Outro fissurado pelo barco é o comerciante Jailton Pureza, 60. Tanto é que ele comprou e reformou o até então ‘acabado’ É da Vida, saveiro que era de seu avô. Comerciante da Feira de São Joaquim, ele cuida do barco justamente pela manutenção da cultura: “Lá em casa, todo alimento que entrava era por causa do saveiro. Então, ajudava meu pai, que era saveirista, a levar azeite, rapadura, farinha, porco, galinha e o que mais tivesse. Levanto essa bandeira para que o saveiro permaneça existindo. E, claro, porque queria ter um e manter a tradição da família”.

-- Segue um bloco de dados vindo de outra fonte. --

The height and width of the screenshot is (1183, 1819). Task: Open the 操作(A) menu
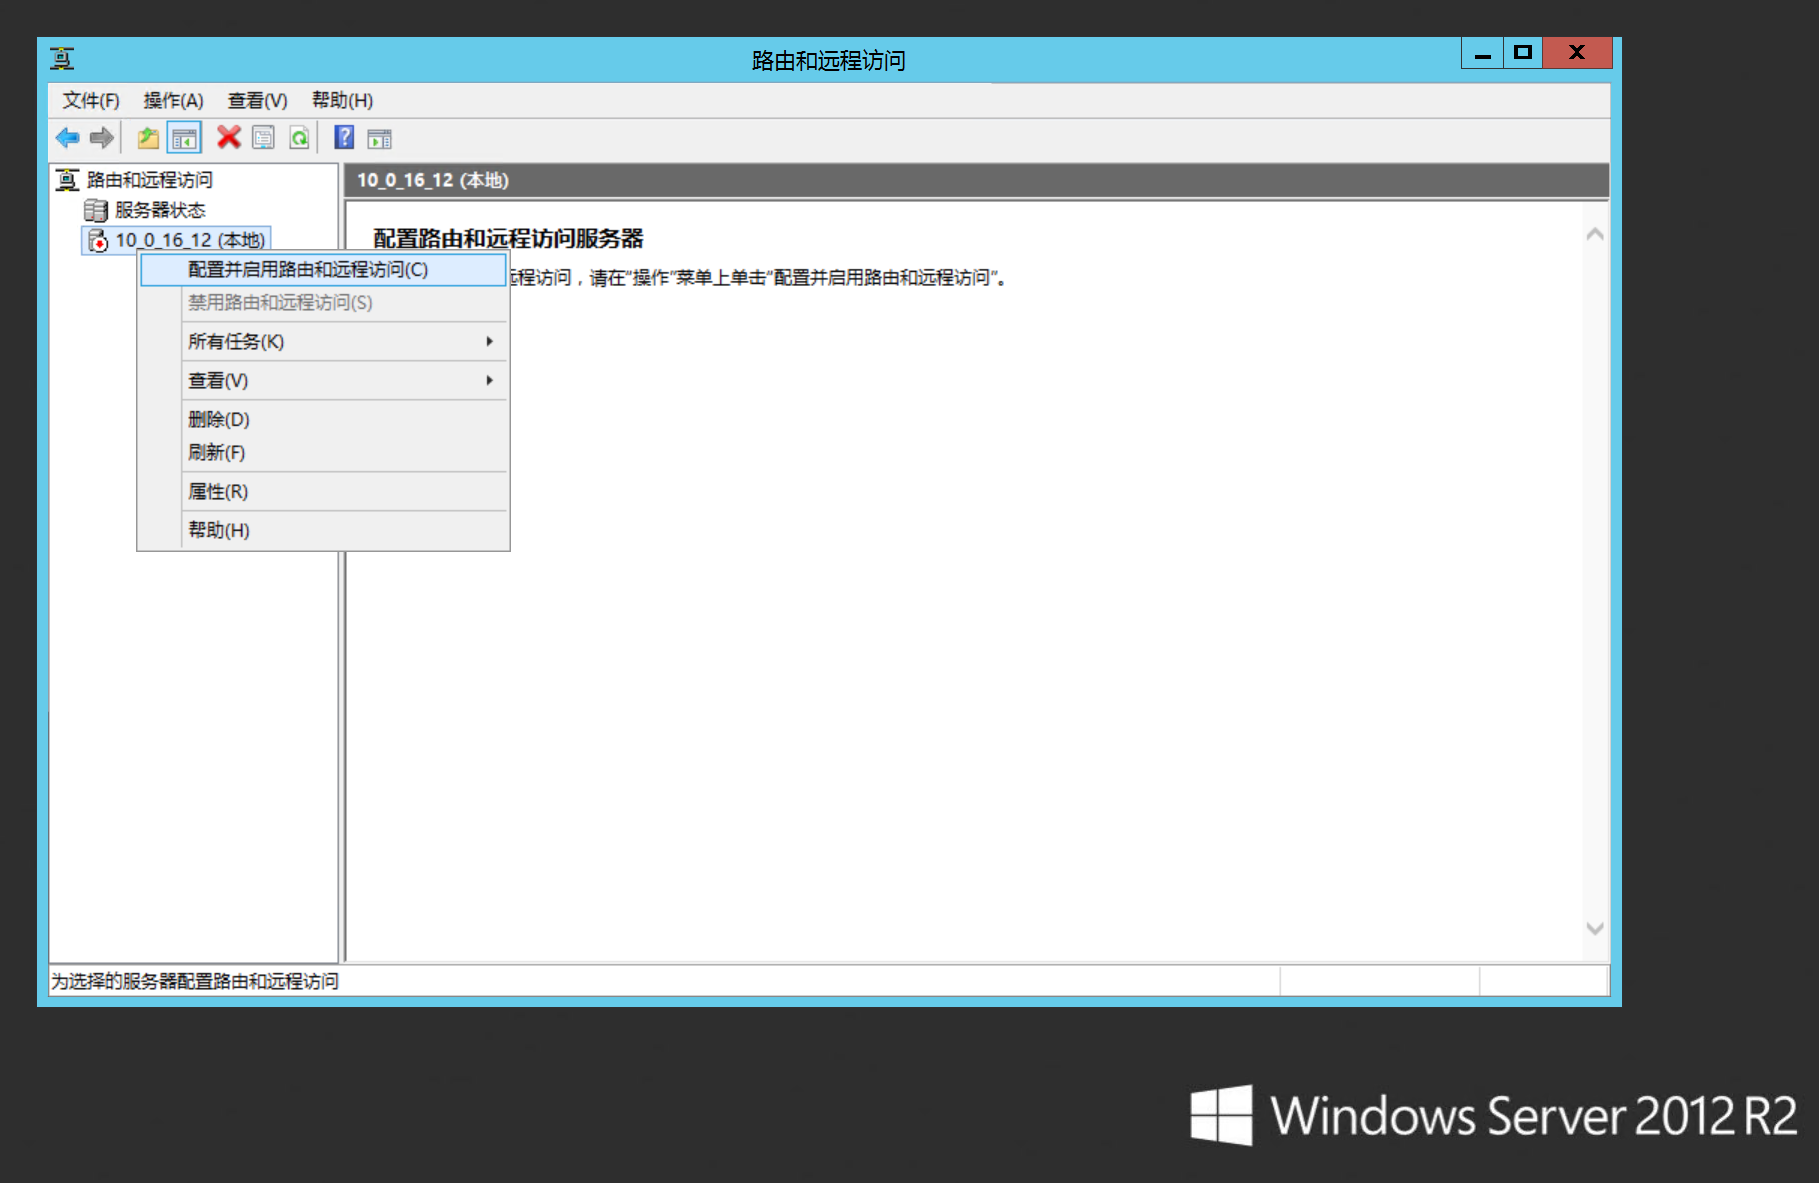click(x=173, y=101)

Roberto Bezerra, 68, e a arquiteta Marilia Barretto, 56, também estiveram no evento. Eles fazem parte do projeto Viva Saveiro, que existe desde 2006.
“Estamos tentando, pelo menos, preservar a história e a lembrança do Saveiro de Vela de Içar, que só existe aqui, é um patrimônio nosso. Esse barco, por 300 ou 400 anos, levou tudo que era produzido no Recôncavo para Salvador e merece continuar existindo”, disse Bezerra, sócio do saveiro Sombra da Lua.
Marília entrou para o Viva Saveiro em 2010 por conta da lembrança afetiva que tem da orla de Salvador lotada de embarcações do tipo.
“Tenho memória paisagística muito presente porque, quando a gente chegava no Mercado Modelo ou em São Joaquim ainda tinha uns saveiros. Essa memória, livros e as histórias de Jorge Amado me fizeram despertar para esse interesse”, explica ela, que é sócia do barco É da Vida.
As sociedades são algumas das iniciativas para manter vivo o barco feito com madeira, ferro e pano, que cedeu seu lugar aos caminhões quando a Bahia se encheu de estradas. O arquiteto Marcelo Bastos explica como o declínio chegou: “A partir de 1920, o desenvolvimento rodoviário começa a dar opções de trajetos. Isso aliado a outros fatores como a segunda revolução industrial, que proporcionou essa mudança de tecnologia. Os motores ocuparam o lugar das embarcações movidas pelo vento e pela maré”.
“De forma geral, os saveiros representam o principal meio de transporte na Baía de Todos-os-Santos desde a colonização. A principal atividade de Salvador, capital do Brasil por tantos anos, era o transporte de mercadorias. E quem fazia isso eram embarcações à vela semelhantes ao saveiro. As cidades do Recôncavo são feitas a partir do mar e não da terra”, conclui.